– Chut ! fit-elle, n'avez-vous pas entendu l'appel ?...
Chapitre 3
L'ombre s'était étendue, violette et embuée par les exhalaisons des marécages. Le doux appel du ramier s'éleva à plusieurs reprises. Avec des précautions infinies, les fugitifs sortirent de leurs cachettes. Ils se réunirent en silence, vérifièrent la présence de chacun et se remirent en marche.
Ils marchèrent toute la nuit, moitié dans un bois, moitié dans de grands espaces pierreux où il était difficile de se repérer. Ils voulaient éviter les adouars et se fiaient aux chants des coqs et aux aboiements des chiens pour s'en éloigner. Les nuits étaient fraîches, mais de nombreux Maures couchaient encore dans la campagne, pour garder leurs récoltes non recueillies ou fauchées. Le nez de Piccinino-le-Vénitien repérait la plus subtile odeur de fumée et l'ouïe très fine du marquis de Kermœur le moindre bruit suspect. Fréquemment, il mettait l'oreille au sol. Ils durent se cacher dans un fourré pour laisser passer deux cavaliers, heureusement non accompagnés de chiens.

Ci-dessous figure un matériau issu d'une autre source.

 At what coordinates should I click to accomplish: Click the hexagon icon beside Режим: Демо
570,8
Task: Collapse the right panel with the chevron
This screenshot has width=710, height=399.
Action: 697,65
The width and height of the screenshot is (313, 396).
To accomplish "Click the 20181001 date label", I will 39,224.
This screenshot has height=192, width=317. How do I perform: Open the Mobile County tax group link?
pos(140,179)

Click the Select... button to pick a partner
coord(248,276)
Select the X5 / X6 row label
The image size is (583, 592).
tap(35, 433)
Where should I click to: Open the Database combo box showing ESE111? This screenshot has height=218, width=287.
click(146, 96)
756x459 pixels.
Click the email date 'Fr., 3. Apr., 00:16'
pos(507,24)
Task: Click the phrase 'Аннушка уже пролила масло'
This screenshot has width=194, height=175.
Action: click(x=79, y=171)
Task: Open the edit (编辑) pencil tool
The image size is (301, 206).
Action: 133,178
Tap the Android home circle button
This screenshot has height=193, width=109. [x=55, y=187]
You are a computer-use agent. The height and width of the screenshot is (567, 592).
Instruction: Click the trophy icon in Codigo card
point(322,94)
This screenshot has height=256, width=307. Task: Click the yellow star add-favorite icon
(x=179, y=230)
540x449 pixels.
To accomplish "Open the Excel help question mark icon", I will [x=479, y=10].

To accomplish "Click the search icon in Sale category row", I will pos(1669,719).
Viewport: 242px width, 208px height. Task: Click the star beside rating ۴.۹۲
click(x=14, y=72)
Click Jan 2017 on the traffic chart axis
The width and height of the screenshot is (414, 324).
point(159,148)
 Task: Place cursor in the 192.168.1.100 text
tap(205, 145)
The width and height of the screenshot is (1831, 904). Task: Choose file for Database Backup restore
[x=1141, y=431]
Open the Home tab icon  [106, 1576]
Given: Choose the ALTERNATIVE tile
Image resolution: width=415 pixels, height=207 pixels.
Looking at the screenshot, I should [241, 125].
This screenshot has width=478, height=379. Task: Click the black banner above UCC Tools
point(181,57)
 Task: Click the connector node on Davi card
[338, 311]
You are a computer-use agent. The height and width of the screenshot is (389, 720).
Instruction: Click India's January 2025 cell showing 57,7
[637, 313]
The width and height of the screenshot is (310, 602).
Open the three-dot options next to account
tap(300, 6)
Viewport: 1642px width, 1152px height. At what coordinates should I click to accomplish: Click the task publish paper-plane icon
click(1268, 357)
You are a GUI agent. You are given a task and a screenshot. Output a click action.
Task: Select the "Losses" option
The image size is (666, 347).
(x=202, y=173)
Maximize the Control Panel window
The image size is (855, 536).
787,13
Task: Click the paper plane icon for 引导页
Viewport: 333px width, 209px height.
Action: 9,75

Au matin, ils se dissimulèrent dans un bois et passèrent une nouvelle journée d'attente. La soif commençait à les tourmenter car leur provision d'eau était épuisée. Ils cherchèrent dans le bois et au cri d'une grenouille trouvèrent une mare d'eau croupie pleine d'insectes mais dont ils burent en la filtrant dans un linge. Angélique s'était étendue dans son coin, non loin des hommes assemblés entre eux. Elle rêvait du bain des sultanes avec son eau transparente parfumée à la rose et ses servantes empressées. Ah ! se baigner, se débarrasser de ces vêtements qui collaient à sa chair en sueur ! Et ce tortionnaire de Colin Paturel qui l'obligeait encore à maintenir un voile sur son visage !... Angélique se livra à de profondes méditations sur le triste sort de la femme musulmane de pauvre condition. Elle comprenait enfin que l'accession à la vie ouatée du harem fût pour celle-ci le sommet de la réussite, comme pour la vieille Fatima-Mireille. Elle avait aussi très faim. Un estomac accoutumé à se bourrer de pâtisserie et de confiserie ne se résigne guère du jour au lendemain au morceau de galette de blé dur que le chef leur distribuait avec parcimonie.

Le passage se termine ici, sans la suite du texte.